Susie Billy (Hopland Band Pomo/Kashaya Pomo, ca. 1885–1968), basket bowl. 1950–52, Hopland Reservation, Mendocino County, California. Willow, quail feathers, mallard duck feathers, woodpecker feathers, shell beads, cotton string; 7.8 x 15.6 cm. Purchased from Elsie Allen (Pomo, 1899–1990) by Indian Arts and Crafts Board representatives in 1952. Indian Arts and Crafts Board Collection, Department of the Interior, at the National Museum of the American Indian, Smithsonian Institution. NMAI 26/0

The Indian Arts and Crafts Board (IACB) Collection has few artworks from California, especially basketry. The agency did purchase nine baskets in 1952 from the Pomo Indian Women’s Club. The baskets are from Karuk, Mono, Pomo, Washoe, and Yurok basket makers. Two of the nine baskets are missing and were not transferred to the National Museum of the American Indian in 2000. 

Renowned Pomo basket maker Susie Billy (ca. 1885–1968) made this feather basket in the early 1950s and included the following information: “The feather basket I am sending is a round basket 7 inches across on top… . The material used is white willow reed which is gathered in fall of the year when the willow is in a dormant stage… . The green feathers are male mallard duck head feather, the red feathers are wood chuck head feather … the cream-colored feathers are wood chuck throat feather… . The bead is made by hand work out of Washington clam …  and on the end of the hanging bead is abalone shell … .”

The Pomo Indian Women’s Club of Ukiah, California—originally called the Pomo Mothers Club—operated from 1940 to 1957. It brought together basket makers in a social setting while establishing fair prices for their work. The club also became a vehicle for educational and cultural outreach, countering anti-Indian discrimination in California. In many towns in the state, Native children could not attend school with white children, and there were segregated movie theaters and restaurants (see, for example, the lawsuits brought forth by Steven Knight [Yokayo] in Mendocino County). 

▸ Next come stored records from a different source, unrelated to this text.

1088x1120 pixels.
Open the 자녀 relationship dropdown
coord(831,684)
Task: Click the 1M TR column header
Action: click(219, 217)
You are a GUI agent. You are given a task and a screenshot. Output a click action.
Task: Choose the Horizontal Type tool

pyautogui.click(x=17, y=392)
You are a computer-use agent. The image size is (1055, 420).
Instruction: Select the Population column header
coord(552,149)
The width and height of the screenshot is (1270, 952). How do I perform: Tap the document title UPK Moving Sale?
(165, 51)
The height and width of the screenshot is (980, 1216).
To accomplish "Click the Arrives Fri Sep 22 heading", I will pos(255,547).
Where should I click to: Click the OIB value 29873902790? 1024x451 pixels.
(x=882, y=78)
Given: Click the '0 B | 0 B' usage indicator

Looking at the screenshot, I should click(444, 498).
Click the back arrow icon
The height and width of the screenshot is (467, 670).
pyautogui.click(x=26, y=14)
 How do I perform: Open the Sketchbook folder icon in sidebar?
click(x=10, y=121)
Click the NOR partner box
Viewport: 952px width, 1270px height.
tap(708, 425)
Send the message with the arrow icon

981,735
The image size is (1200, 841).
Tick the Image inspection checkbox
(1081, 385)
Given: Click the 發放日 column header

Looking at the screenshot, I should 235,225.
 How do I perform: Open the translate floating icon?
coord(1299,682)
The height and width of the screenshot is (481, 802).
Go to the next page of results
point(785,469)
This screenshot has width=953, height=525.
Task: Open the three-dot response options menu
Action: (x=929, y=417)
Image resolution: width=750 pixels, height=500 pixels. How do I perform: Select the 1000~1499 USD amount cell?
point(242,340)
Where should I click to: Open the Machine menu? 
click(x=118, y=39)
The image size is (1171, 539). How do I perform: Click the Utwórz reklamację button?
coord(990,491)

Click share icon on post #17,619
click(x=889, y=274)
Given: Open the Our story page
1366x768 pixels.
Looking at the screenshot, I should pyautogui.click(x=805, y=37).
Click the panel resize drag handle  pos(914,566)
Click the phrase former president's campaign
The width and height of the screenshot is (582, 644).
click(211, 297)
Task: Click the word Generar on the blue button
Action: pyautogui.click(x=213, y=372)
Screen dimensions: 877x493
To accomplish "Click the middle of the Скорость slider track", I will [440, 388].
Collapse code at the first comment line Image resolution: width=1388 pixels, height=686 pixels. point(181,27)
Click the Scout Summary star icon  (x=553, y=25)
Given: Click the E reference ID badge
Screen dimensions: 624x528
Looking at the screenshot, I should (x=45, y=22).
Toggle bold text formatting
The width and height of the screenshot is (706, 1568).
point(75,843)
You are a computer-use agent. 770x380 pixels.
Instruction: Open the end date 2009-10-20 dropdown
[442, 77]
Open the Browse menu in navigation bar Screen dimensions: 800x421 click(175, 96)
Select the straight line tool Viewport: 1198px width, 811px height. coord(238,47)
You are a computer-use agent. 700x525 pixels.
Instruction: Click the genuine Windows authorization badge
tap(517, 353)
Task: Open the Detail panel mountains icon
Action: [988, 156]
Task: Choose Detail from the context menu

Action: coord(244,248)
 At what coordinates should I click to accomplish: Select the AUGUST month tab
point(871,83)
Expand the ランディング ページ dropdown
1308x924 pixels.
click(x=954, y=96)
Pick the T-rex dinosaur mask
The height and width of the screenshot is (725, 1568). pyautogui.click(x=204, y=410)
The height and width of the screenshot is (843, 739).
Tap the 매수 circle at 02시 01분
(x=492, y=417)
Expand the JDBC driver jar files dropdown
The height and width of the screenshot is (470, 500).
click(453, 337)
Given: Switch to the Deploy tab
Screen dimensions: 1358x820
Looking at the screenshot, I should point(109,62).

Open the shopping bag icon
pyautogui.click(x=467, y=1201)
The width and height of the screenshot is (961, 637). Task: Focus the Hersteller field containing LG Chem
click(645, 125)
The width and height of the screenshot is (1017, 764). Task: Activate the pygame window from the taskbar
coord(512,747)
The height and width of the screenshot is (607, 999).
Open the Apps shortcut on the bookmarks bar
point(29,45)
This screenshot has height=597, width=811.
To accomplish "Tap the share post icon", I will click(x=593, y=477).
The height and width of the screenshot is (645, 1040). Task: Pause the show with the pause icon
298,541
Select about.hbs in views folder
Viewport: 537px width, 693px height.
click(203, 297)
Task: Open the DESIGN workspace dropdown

The Pomo Indian Women’s Club held displays and exhibitions of California Indian basketry. At these events, the members would demonstrate basketry, answer questions, and explain Pomo culture. In 1943, the club mounted the exhibition Contemporary Basketry of the Pomo Indians of California at the San Francisco Museum of Art (now the San Francisco Museum of Modern Art). 

The IACB added the club to its published directory of Native arts and crafts associations, but the basket makers couldn’t keep up with the demand for their work. In 1955, basket maker and club treasurer Elsie Allen wrote to the board to say, “Our weavers are very few. We cannot meet the order. Please cancel the Pomo Women’s Club [from the] list.”

More information about the Pomo Indian Women’s Club can be found in Remember Your Relations: The Elsie Allen Baskets, Family and Friends by Susan Abel–Vidor, Dot Brovarney, and Susan Billy (Heyday Books). An excerpt from a 1980 interview with Elsie Allen is available online courtesy of the Ya-Ka-Ama Media Project.

Susie Billy’s description of her basket and Elsie Allen’s note to the IACB are from documentation that accompanied the Pomo Indian Women’s Club baskets when they were transferred to the museum.

—Anya Montiel


This fall, Anya Montiel, American Studies doctoral candidate, is a curatorial fellow at the Smithsonian’s National Museum of the American Indian (NMAI) in Washington, DC. She is working with the records of the Indian Arts and Crafts Board (IACB) Headquarters Collection, a 6300-item art collection transferred to the museum in 2000. Her dissertation is on the IACB, and the fellowship allows her to research the agency’s art collection which was used for traveling exhibitions across the United States.
As part of the main NMAI blog, Anya writes a blog post every week about an artwork within the collection and the story behind it. She sees it as a way to educate people about the IACB and to showcase items which may never go on exhibit.